That’s an awful lot of charities looking for an awful lot of money to pay rents, running costs and not to mention salaries. The radio interview came in the aftermath of the sudden collapse of the most high profile of those 60,000 charities, Kids Company.
Now I’m no mathematician, but even I know that’s a pretty decent ratio of charities to clients – maybe as high as one charity per 50 children. Crikey, is the UK really such a terrible place for children that we need 60,000 charities?
Or could it possibly be – and whisper it – that some of these charities (most of them) are actually superfluous? It might not be the most popular thing to say – charity is second only to religion in terms of reverence – but it needs saying. And judging by Kids Company, it needs saying fast.
It has taken a long, long time and over £40 million pounds worth of tax-payers' money, but the Government has at last pulled the plug on this very high profile organisation, founded by the allegedly ‘charismatic’ Camila Batmanghelidjh. I say allegedly because all I’ve heard on various media channel from this woman are hysterical accusations and petulance – hardly the model of dignity. If charisma is judged on a love of the limelight however, then this woman has charisma by the bucket load.
Apparently, there have been grave concerns surrounding the financial integrity of this company for several years. Why does that not surprise me? Not content with these huge amounts of public money, just last week the company approached their friends in government, asked for – nay demanded - an extra 3 million quid, and believe it or not, actually got it! Easy-peasy.
Despite repeated warnings from concerned civil servants, gormless Tory minister Oliver Letwin sent over the requested 3 million quid without even batting an eyelid. Letwin is the kind of man I wouldn’t even trust to feed my goldfish, but he’s on old pal of David Cameron, so that explains quite a lot.
Kids Company have indeed received staggering amounts of public money. The question is why? Why did successive governments prop this charity up with millions of pounds of tax payers’ money? Were they scared of Miss Batmanghelidjh?
Maybe. After all, the lady has a ferocious reputation and is used to getting her own way and is furthermore a lady, who, in the shape of her technicolour dream coat and headscarf, is not afraid to wear her ethnicity for all to see.
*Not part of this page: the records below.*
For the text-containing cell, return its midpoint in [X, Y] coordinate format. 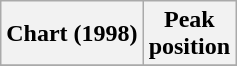
Chart (1998) [72, 34]
Peakposition [189, 34]
Determine the (x, y) coordinate at the center of the cell enclosing the given text.  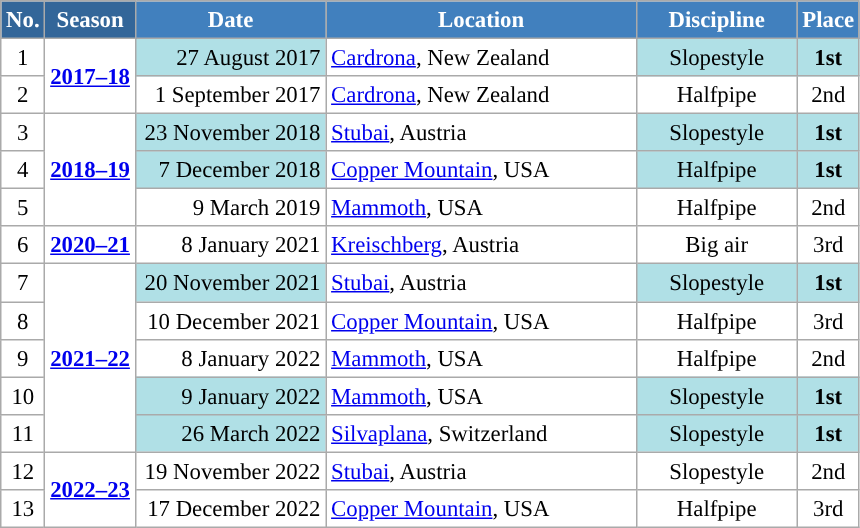
1 September 2017 (230, 95)
Discipline (716, 20)
8 January 2021 (230, 245)
4 (23, 170)
17 December 2022 (230, 509)
5 (23, 208)
23 November 2018 (230, 133)
Location (482, 20)
2018–19 (90, 170)
1 (23, 58)
Season (90, 20)
Place (828, 20)
Date (230, 20)
9 January 2022 (230, 396)
Big air (716, 245)
10 (23, 396)
26 March 2022 (230, 433)
2017–18 (90, 76)
9 March 2019 (230, 208)
2 (23, 95)
No. (23, 20)
11 (23, 433)
13 (23, 509)
9 (23, 358)
10 December 2021 (230, 321)
7 December 2018 (230, 170)
27 August 2017 (230, 58)
2021–22 (90, 358)
Silvaplana, Switzerland (482, 433)
8 January 2022 (230, 358)
3 (23, 133)
2022–23 (90, 490)
20 November 2021 (230, 283)
12 (23, 471)
6 (23, 245)
8 (23, 321)
2020–21 (90, 245)
Kreischberg, Austria (482, 245)
7 (23, 283)
19 November 2022 (230, 471)
Identify which cell holds the provided text, then report its (x, y) central coordinate. 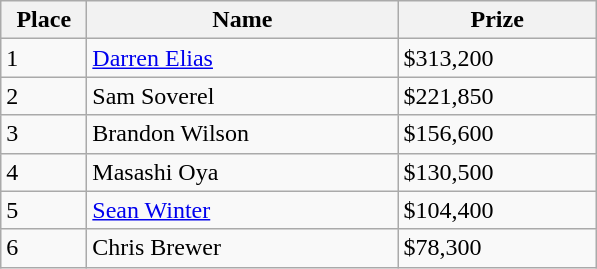
2 (44, 96)
Prize (498, 20)
5 (44, 210)
Place (44, 20)
6 (44, 248)
$156,600 (498, 134)
$104,400 (498, 210)
Sam Soverel (242, 96)
Sean Winter (242, 210)
4 (44, 172)
Name (242, 20)
Darren Elias (242, 58)
$313,200 (498, 58)
1 (44, 58)
$221,850 (498, 96)
Masashi Oya (242, 172)
$78,300 (498, 248)
$130,500 (498, 172)
Brandon Wilson (242, 134)
Chris Brewer (242, 248)
3 (44, 134)
Pinpoint the cell where the given text exists, returning its (X, Y) midpoint coordinate. 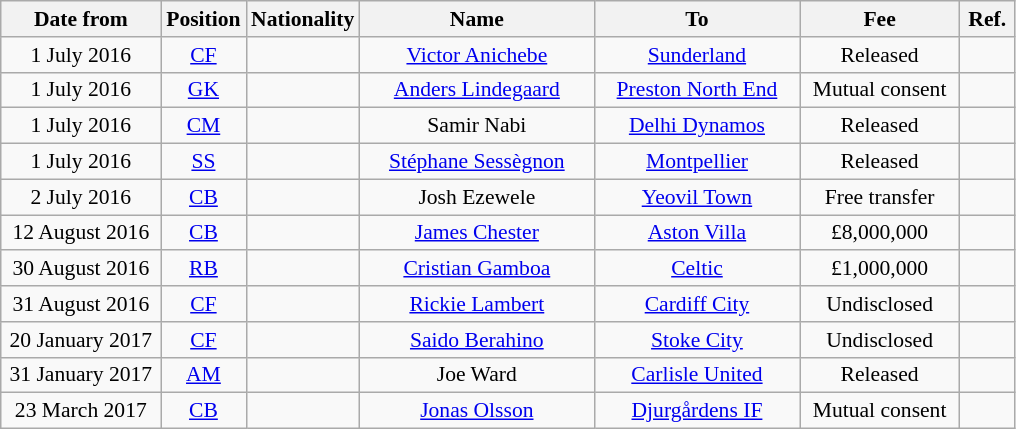
£1,000,000 (880, 269)
James Chester (476, 233)
31 August 2016 (81, 304)
2 July 2016 (81, 197)
To (696, 19)
Aston Villa (696, 233)
23 March 2017 (81, 411)
Josh Ezewele (476, 197)
Ref. (988, 19)
Fee (880, 19)
Name (476, 19)
Sunderland (696, 55)
Anders Lindegaard (476, 90)
Jonas Olsson (476, 411)
Yeovil Town (696, 197)
Samir Nabi (476, 126)
Djurgårdens IF (696, 411)
Cristian Gamboa (476, 269)
Celtic (696, 269)
GK (204, 90)
30 August 2016 (81, 269)
Free transfer (880, 197)
Montpellier (696, 162)
RB (204, 269)
20 January 2017 (81, 340)
31 January 2017 (81, 375)
Nationality (302, 19)
SS (204, 162)
Carlisle United (696, 375)
Victor Anichebe (476, 55)
£8,000,000 (880, 233)
Cardiff City (696, 304)
Rickie Lambert (476, 304)
CM (204, 126)
12 August 2016 (81, 233)
Delhi Dynamos (696, 126)
Preston North End (696, 90)
Saido Berahino (476, 340)
Stéphane Sessègnon (476, 162)
Position (204, 19)
Stoke City (696, 340)
AM (204, 375)
Date from (81, 19)
Joe Ward (476, 375)
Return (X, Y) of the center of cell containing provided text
Were Cameron and co afraid that she would dig deep into the depths of her petticoats and whip out the race card?
Add into the mix a mission to protect vulnerable children and you have a heady cocktail: children + ethnic minority = untouchable. Batmanghelidjh – a serial founder of charities – certainly knows all the right buttons to press when it comes to public funding. And the money duly came rolling in, lots and lots and lots of it. But where exactly did it all go?
To help vulnerable children of course. If the details were a little sketchy Batmanghelidjh didn’t seem to mind nor did government ministers – after all, fuelled by her own sense of righteousness, the lady and her organisation grew to such an extent that they became – like the banks – too big to fail. Kids Company had the government over a barrel.
Predictably in the wake of the scandal, Miss Batmanghelidjh went straight for the emotional blackmail card: “We’ve had to abandon a lot of children,” she tearfully told the media. Note the use of emotive vocabulary ‘abandon.’ Oh yes, here is a woman who knows precisely how to extract every last drop of sympathy (and money) from her supporters. She’s a master of the art.
So, have the streets of London, Liverpool and Bristol suddenly become dangerous places for kids? Batmanghelidjh would have you think so.
“We used to go along there (Kids Company) ask for money and they gave it us,” said the silhouetted young girl. “Then we used to go out and buy drugs. It was easy.” The confession, from one so-called client of Kids Company on national television news, could be a one-off, but could also be the tip of a very large iceberg. What actually went on there is anyone’s guess.
Oh what irony. Government money used to fund teenage drug habits…
In the aftermath of this sorry affair, one can only hope that public funding bodies at both local and national level take a long hard look at some of these so-called good causes and charities.
The cavalier attitude of Letwin and friends with regards to the disposal of public money needs to be replaced with a culture where assumption and entitlement is replaced by one of scrutiny and scepticism, because without it Batmanghelidjh and her ilk will soon resurface with yet another charity demanding public money - our money.
And even worse, they'll probably get it.